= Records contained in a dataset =

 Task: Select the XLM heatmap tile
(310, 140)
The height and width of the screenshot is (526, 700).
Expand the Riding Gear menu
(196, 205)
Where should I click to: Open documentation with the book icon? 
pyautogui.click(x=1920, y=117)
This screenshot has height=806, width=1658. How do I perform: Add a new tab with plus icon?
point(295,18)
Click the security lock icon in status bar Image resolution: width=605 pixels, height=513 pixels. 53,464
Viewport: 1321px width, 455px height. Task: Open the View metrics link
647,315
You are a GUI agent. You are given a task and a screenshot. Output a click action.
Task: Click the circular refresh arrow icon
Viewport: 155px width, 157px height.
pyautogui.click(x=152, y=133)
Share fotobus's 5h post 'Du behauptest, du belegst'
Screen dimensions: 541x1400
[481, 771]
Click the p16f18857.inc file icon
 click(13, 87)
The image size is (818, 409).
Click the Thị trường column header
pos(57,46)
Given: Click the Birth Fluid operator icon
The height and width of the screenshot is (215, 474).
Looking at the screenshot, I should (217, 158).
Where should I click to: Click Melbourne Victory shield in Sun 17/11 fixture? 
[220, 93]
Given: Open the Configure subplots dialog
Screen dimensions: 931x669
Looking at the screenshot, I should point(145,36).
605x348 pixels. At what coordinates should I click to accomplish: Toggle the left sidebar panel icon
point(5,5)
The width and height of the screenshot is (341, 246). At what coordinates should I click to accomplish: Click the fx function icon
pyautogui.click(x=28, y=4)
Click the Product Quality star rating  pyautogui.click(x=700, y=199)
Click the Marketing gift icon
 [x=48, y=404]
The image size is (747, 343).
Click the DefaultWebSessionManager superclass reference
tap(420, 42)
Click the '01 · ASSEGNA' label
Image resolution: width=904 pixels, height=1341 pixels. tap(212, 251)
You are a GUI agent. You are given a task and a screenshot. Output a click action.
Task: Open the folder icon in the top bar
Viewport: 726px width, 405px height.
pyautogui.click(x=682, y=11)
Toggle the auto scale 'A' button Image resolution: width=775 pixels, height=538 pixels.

= Problem to work on =
Count the lines in the entries above that contain the string "accomplish", treating uppercase and lowercase as different, and give only the number.

= Result of this exercise =
2